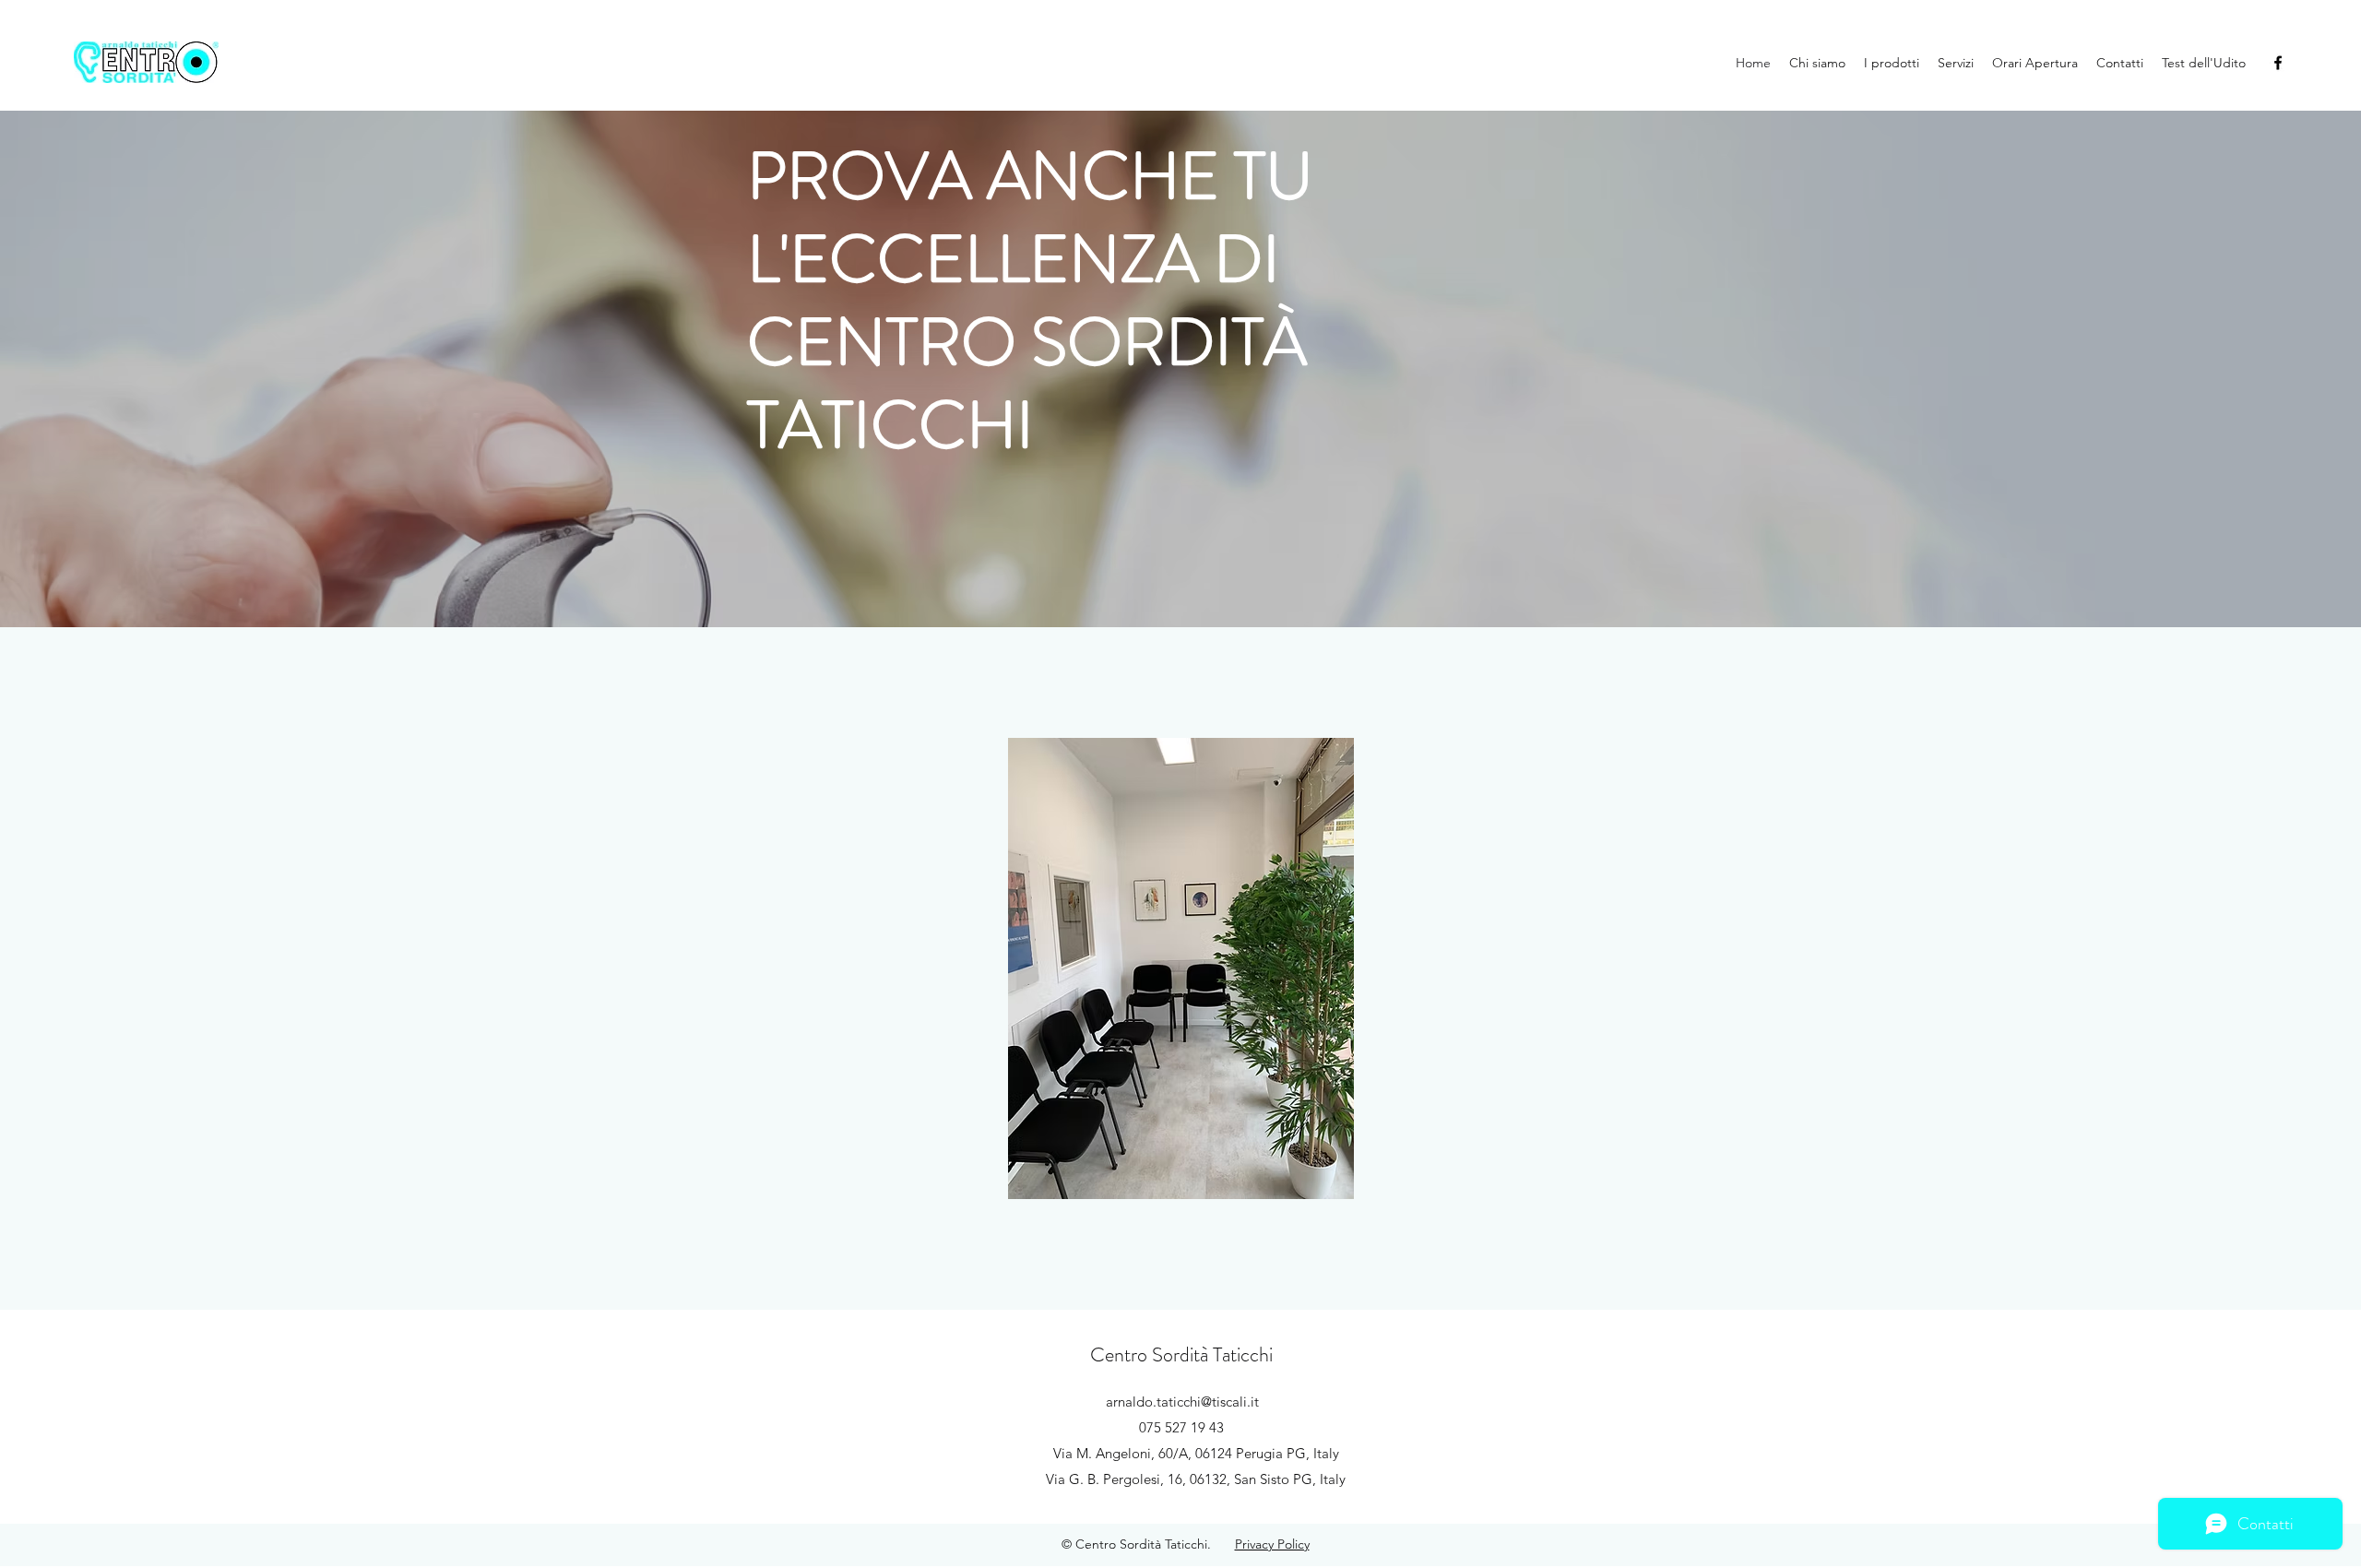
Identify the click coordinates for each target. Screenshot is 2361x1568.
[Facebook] (2278, 62)
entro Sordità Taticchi (1191, 1354)
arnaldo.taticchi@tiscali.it (1182, 1401)
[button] (1118, 968)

════

TASK DIRECTIONS
Could you give the listing again exactly as it stands, minus any pictures?

EXERCISE RESPONSE
Identify the click coordinates for each target. Screenshot is 2361x1568.
[Facebook] (2278, 62)
entro Sordità Taticchi (1191, 1354)
arnaldo.taticchi@tiscali.it (1182, 1401)
[button] (1118, 968)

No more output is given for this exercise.